Yank’s gray eyes settled on Emma. She cleared her throat, knowing she was expected to say something. “Did the police recover Rachel’s phone?” she asked.

Yank nodded. “It was in wet sand not far from her body. She probably dropped it when she was shot. It’s in bad shape. They’ll see what they can get off it. Someone else could have used it, but there are no other footprints near the body besides yours and hers.” His gaze bored into her. “How did this woman get your number, Emma?”

Colin and the BPD detectives had asked her the same question. She gave Yank the same answer. “I don’t know. It was one of the things I planned to ask her. I don’t hand out my number to everyone, but it’s not top secret.”

“Who all has it besides us?” Padgett asked.

Emma knew it was a loaded question but answered, anyway. “My family. A few friends.”

Yank hadn’t shifted his gaze away from her. “Declan’s Cross has been in the news recently with the murder of Lindsey Hargreaves.”

It had been almost two weeks since Lindsey had been found dead on cliffs near the village of Declan’s Cross. Emma leaned forward, trying to relax the tensed muscles in her lower back and legs. “A few of the news accounts mentioned Declan’s Cross is the site of a celebrated unsolved theft of three landscape paintings—two of them by Jack Butler Yeats, arguably Ireland’s greatest painter.”

“And a fifteenth-century Celtic cross like the one found on Rachel Bristol this morning,” Padgett added in a combative tone.

“Somewhat like it,” Emma said, matter-of-fact. She didn’t want Padgett to succeed in getting under her skin. “The stolen cross is a rare silver wall cross inscribed with Celtic knots and spirals and the figure of Saint Declan, one of the Irish saints who helped Christianize Ireland in the fifth century. Some scholars believe he could even predate Saint Patrick.”

Padgett stretched out his long legs. “How do we know it’s Declan on the cross and not some other Irish saint?”

Emma reined in any irritation with Padgett. He was testing her, she decided. Letting her know that he was going to ask any and every question he had if he thought it would help get to the bottom of what had happened on Bristol Island that morning. “We know it’s Saint Declan because the figure is holding a small bell,” she said. “Tradition holds that the bell was given to Declan by God and led him across the Celtic Sea to Ardmore, on the south coast of Ireland, where he established a monastery.”

“I didn’t find any photographs of the stolen cross in the files,” Padgett said.

“We don’t have one, only a detailed description by its owner, who died five years ago, and copies made by his niece, Aoife O’Byrne, an artist.”

Emma was aware of Yank eyeing her from Dublin, and Colin from his position by the door.

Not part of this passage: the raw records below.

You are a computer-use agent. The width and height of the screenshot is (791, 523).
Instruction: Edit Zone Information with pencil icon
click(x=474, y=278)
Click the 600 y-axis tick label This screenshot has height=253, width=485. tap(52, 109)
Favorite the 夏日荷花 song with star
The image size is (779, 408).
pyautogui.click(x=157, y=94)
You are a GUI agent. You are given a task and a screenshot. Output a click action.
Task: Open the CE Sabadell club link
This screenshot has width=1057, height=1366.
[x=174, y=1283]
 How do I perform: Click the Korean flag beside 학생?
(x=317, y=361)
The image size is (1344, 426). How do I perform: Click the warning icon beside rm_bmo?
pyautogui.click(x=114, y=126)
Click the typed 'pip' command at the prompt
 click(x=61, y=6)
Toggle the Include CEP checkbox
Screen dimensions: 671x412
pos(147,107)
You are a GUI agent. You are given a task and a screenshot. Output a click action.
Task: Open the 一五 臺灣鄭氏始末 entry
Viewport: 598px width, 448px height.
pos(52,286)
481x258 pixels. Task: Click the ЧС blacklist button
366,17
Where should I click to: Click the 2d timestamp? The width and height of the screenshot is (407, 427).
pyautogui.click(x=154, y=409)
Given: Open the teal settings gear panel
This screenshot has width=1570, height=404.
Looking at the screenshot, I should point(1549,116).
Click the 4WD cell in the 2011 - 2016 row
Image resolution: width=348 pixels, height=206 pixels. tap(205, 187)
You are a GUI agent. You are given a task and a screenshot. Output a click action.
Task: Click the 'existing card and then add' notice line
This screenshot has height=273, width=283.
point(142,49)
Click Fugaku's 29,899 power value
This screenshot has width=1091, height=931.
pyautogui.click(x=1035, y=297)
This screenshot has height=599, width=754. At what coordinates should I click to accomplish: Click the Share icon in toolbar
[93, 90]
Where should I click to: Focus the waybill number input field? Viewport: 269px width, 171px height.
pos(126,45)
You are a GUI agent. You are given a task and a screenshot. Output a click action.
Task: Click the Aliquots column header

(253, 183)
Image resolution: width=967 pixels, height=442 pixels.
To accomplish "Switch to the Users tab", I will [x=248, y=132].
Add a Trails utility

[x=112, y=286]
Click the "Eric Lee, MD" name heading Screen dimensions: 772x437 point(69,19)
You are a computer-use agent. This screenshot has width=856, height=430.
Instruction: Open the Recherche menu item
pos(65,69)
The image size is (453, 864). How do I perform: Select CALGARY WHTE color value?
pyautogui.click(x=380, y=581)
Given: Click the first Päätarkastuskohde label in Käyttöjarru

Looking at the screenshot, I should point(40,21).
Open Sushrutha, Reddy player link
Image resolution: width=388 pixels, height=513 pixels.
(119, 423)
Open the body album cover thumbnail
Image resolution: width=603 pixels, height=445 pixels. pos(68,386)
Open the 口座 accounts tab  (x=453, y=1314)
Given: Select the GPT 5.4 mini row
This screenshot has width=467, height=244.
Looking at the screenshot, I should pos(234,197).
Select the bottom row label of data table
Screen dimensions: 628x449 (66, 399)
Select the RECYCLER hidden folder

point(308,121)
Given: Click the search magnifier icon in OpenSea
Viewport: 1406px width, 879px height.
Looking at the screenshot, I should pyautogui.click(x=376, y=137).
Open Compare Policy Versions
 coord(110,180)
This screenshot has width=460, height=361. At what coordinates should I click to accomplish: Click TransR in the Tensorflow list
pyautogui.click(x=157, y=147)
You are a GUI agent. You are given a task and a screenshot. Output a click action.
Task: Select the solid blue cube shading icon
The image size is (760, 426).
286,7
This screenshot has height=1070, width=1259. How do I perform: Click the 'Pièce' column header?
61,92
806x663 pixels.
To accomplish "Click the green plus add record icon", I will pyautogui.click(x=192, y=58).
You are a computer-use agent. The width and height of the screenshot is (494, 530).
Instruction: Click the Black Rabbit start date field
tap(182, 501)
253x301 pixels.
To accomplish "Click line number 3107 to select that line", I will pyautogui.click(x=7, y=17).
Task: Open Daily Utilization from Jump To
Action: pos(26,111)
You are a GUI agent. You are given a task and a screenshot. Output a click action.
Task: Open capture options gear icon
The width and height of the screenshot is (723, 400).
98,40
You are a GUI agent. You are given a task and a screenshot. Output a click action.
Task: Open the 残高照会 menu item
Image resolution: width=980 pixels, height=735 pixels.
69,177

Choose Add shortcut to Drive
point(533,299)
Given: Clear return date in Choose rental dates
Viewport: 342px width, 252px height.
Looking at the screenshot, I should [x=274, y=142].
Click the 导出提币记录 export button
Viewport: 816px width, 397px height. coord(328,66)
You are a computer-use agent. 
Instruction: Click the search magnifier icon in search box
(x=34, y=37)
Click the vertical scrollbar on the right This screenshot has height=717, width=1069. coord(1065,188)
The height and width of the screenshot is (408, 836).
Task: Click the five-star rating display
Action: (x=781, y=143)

No one else in the room spoke.

Finally, Padgett scratched the side of his mouth. “Got it,” he said.

 

“It’s a lot to remember.” Emma kept any sarcasm out of her voice. “The third painting stolen that night is the work of an unknown artist, an oil landscape that depicts a scene in Declan’s Cross—three nineteenth-century Celtic Revival crosses on a hill next to the ruin of a church dedicated to Saint Declan. The largest of the crosses is a copy of the stolen wall cross.”

“No picture of the unsigned painting, either,” Padgett said. “We only have photographs of the two Yeats paintings. Jack Butler Yeats was related to William Butler Yeats?”

“His younger brother.”

“Good to know.”

Emma heard a slight edge of sarcasm and even belligerence creep into her colleague’s tone. Sam Padgett hadn’t signed on to HIT to chase art thieves. She doubted he’d ever read William Butler Yeats and was certain he’d never heard of Jack Butler Yeats until the stone cross had shown up for Yank. It was a much smaller, modified version of the wall cross, minus the knots and spirals and inscribed onto a polished stone rather than carved out of silver.

Yank settled back in his chair next to Wendell Sharpe’s fireplace. “It’s not common knowledge that the thief who hit Declan’s Cross ten years ago has been active since then, striking in eight cities around the world, or that he’s the nemesis of a renowned octogenarian art detective. Maybe our murdered Hollywood producer figured it out.”

“And wanted to make a movie?” Emma asked.

“It’s possible. Did she sound scared on the phone?”

Emma shook her head. “Breathless. Excited. Definitely not scared.”

“Okay. Keep me informed. Watch your backs.” Yank shifted his gaze from her to take in his entire team. “I want this Sharpe thief.”

* * *

Emma stayed behind in the conference room as the rest of the team filed out once the monitor went blank and Yank left them. Colin ducked out, saying nothing. He didn’t have his own desk yet. He would go down to her office or park himself at one of the cluster of desks in the open workroom. Yank had designed the space so that his agents could work quietly, alone, behind closed doors or in small or big groups.

“Yank was at your grandfather’s place in Dublin, wasn’t he?”

The question came from Sam Padgett. He hadn’t gone anywhere. Emma nodded. “I recognized the fireplace. How did you know?”

“I recognized the fireplace, too. It’s pictured on the Sharpe Fine Art Recovery website. I did my homework.” He walked over to the large casement window that looked out on to the harbor. The sky had turned overcast. “I should have taken a picture of the sun while it was out.”

“Making a joke, Sam?”

“Nope. Serious. Might not see the sun again until April.”

“Winter days can be bright and sunny in Boston. Those are often the frigid-cold days, too.”

“Something to look forward to. I like you, Emma. You’re smart, and you’re good at what you do, but it bothers me that you didn’t tell us you’d been a nun.”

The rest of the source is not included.